Method	Endpoint	Description
`GET`	`/api/health`	Health check
`GET`	`/api/dashboard/bank/summary`	Bank dashboard summary stats
`GET`	`/api/dashboard/bank/alerts`	List alerts (filterable)
`GET`	`/api/dashboard/bank/alert/{id}`	Single alert detail
`POST`	`/api/dashboard/bank/alert/{id}/action`	Act on alert (freeze/monitor/escalate)

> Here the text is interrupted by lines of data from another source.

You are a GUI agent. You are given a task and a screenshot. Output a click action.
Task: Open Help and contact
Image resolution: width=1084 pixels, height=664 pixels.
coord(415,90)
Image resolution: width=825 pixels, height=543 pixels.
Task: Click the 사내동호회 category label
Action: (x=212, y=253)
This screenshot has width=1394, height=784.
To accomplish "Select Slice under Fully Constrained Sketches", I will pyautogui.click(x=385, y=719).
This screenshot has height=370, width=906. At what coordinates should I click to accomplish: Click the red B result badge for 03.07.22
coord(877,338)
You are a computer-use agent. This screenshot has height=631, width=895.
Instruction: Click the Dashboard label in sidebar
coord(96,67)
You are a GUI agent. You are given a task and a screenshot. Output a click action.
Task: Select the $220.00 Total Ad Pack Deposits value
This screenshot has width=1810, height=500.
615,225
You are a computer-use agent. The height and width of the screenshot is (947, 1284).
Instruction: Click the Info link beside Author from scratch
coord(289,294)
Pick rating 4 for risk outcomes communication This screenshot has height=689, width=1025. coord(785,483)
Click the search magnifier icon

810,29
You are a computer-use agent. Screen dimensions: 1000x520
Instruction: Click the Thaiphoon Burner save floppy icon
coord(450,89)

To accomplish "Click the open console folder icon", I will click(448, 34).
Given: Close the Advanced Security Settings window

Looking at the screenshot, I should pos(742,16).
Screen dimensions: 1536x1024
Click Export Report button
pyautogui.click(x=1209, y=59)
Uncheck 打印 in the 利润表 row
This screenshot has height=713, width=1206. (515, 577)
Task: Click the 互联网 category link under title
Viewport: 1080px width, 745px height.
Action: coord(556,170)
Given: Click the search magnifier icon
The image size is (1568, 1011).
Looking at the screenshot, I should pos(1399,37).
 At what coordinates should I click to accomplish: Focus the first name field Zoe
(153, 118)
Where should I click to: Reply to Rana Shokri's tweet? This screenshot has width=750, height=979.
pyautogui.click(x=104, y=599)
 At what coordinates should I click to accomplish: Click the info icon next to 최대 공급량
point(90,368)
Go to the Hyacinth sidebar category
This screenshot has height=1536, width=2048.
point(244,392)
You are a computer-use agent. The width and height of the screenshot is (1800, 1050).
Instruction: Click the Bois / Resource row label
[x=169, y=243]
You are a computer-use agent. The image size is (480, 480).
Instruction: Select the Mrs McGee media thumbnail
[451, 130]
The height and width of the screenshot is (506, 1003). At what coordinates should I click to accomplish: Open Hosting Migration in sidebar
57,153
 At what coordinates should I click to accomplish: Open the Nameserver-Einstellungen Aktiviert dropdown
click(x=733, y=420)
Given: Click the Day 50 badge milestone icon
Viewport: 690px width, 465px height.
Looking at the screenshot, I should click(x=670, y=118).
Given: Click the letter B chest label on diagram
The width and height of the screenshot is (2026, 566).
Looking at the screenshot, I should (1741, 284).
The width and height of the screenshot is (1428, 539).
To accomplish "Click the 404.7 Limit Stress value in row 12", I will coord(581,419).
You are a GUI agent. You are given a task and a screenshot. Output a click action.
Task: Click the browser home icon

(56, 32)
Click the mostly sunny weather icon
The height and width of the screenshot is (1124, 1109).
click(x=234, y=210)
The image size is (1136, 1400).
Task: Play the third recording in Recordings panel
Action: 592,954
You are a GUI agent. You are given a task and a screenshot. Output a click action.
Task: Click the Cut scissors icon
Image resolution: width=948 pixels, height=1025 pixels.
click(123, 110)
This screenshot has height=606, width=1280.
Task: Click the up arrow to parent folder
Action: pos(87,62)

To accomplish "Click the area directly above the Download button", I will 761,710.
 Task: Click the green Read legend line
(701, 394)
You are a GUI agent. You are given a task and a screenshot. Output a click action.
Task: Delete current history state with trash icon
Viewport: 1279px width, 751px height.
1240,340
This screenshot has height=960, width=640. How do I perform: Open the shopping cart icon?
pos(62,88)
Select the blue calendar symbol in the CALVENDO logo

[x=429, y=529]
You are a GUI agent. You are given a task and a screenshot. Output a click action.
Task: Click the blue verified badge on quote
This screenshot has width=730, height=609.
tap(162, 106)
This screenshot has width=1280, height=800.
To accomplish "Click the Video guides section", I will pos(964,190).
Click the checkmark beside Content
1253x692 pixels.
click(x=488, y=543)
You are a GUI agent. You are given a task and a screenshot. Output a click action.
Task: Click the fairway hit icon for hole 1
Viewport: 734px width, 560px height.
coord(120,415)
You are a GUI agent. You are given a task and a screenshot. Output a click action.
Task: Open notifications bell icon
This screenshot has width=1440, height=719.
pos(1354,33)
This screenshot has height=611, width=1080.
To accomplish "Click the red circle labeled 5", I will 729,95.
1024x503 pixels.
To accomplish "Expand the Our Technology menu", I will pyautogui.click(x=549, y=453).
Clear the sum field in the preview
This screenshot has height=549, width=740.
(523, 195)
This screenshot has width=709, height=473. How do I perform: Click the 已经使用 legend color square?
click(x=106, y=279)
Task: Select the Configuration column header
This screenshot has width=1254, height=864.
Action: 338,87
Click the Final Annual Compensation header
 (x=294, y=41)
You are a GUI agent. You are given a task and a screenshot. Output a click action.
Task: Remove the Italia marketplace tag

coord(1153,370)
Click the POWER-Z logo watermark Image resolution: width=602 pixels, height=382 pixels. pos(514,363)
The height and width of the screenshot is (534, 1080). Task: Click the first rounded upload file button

`GET`	`/api/dashboard/user/{uid}/risk`	User risk score breakdown
`GET`	`/api/dashboard/user/{uid}/events`	User cyber + financial events
`GET`	`/api/graph/network`	Full transaction graph
`GET`	`/api/graph/cluster/{id}`	Subgraph around account
`POST`	`/api/gemini/explain`	AI explanation for alert
`POST`	`/api/gemini/analyze-sms`	SMS scam detection
`POST`	`/api/str/generate/{id}`	Generate STR report PDF
`GET`	`/api/str/download/{id}`	Download STR report
`POST`	`/api/simulation/digital-twin`	Run digital twin simulation
`POST`	`/api/demo/seed`	Re-seed demo data
`POST`	`/api/demo/run-scenario`	Load attack chain scenario

Project Impact

SurakshaFlow demonstrates how unified cyber-financial intelligence can proactively detect and disrupt fraud networks before victims suffer irreversible losses. By combining graph analytics, machine learning, and explainable AI, we bridge the gap between traditional SOC monitoring and AML compliance—creating a platform that is both powerful and actionable for financial institutions.